Freedom from the to-do list: ‘The Art of the Wasted Day’ by Patricia Hampl

The pace at which we move is extraordinary. Look out the window. Stare at the seagulls. Nobody has time for that!

Obsessed with productivity or the pursuit of distraction, we’re never not doing something. Even when we’re bored, we’re making lists or planning them out in images on a Pinterest board.

As Umberto Eco once said, “We like lists because we don’t want to die.”

But Patricia Hampl’s new book The Art of the Wasted Day wants us to reconsider time management by removing the burden of the to-do list and daydream instead. She encourages us, especially in our old age — what she calls the third stage after youth and middle age — to let go of the over-scheduled life.

The to-do list that runs most lives through middle age turns out, in this latter stage of existence, to have only one task: to waste life in order to find it. Who said that? Or something like that. Jesus? Buddha? Bob Dylan? Somebody who knew what’s what

Wonder, rather than pursue

Why keep adding to the list tasks like meditation and yoga? The urge to scratch the itch or check the boxes means more doing rather enjoying the freedom of idleness.

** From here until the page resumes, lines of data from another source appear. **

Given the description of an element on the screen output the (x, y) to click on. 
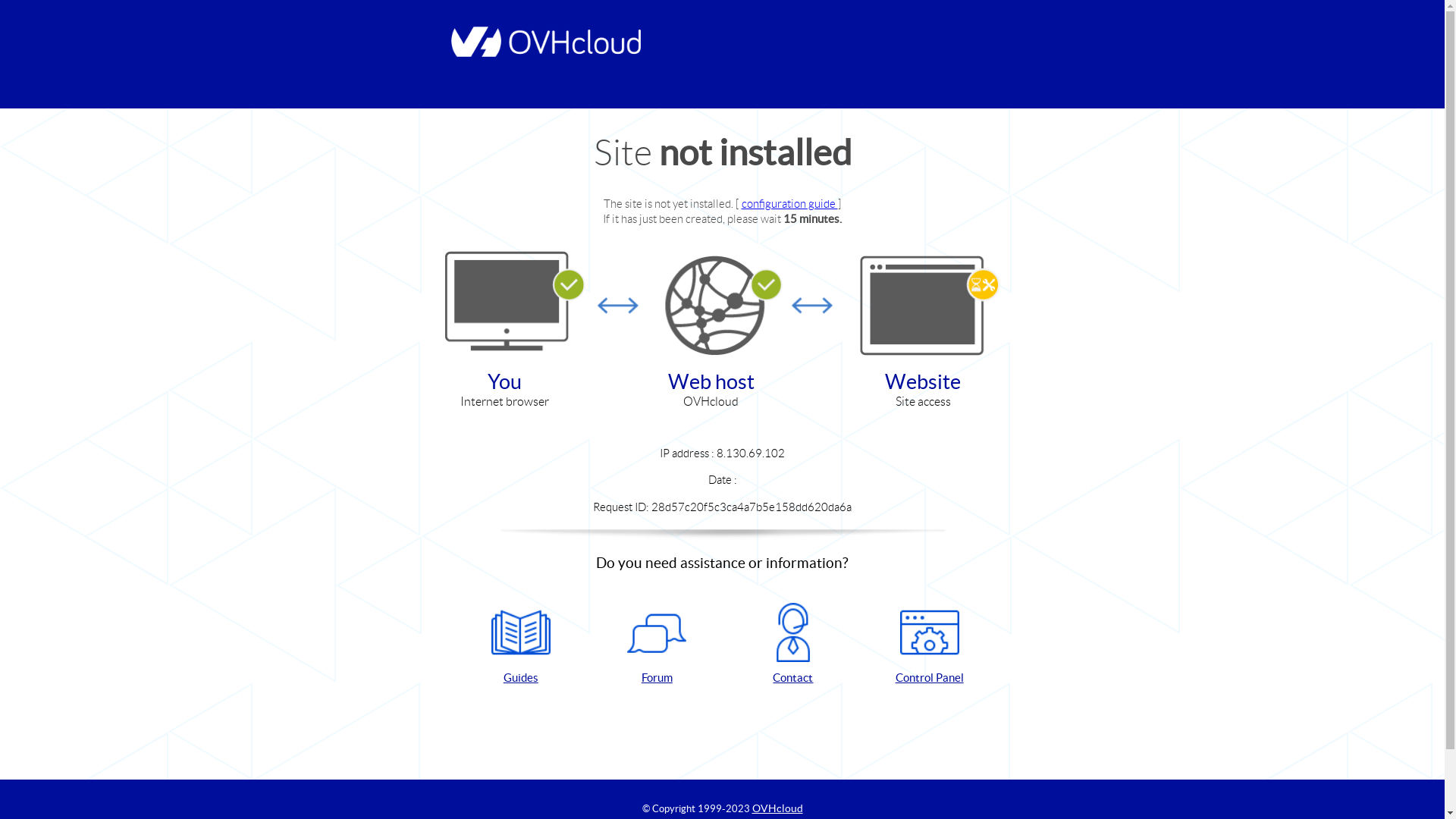
Forum Element type: text (656, 644)
OVHcloud Element type: text (777, 808)
Guides Element type: text (520, 644)
Contact Element type: text (792, 644)
configuration guide Element type: text (789, 203)
Control Panel Element type: text (929, 644)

Patricia Hampl encourages us to be ok with making unscheduled time and doing nothing at all. She wants to remind us that it’s ok to pause and dance with pure nothingness. We can always get going again.

Loafing is not a prudent business plan, not even a life plan, not a recognizably American project. But it begins to look a little like happiness, the kind that claims you, unbidden. Stay put and let the world show up? Or get out there and be a flâneur? Which is it? Well, it’s both.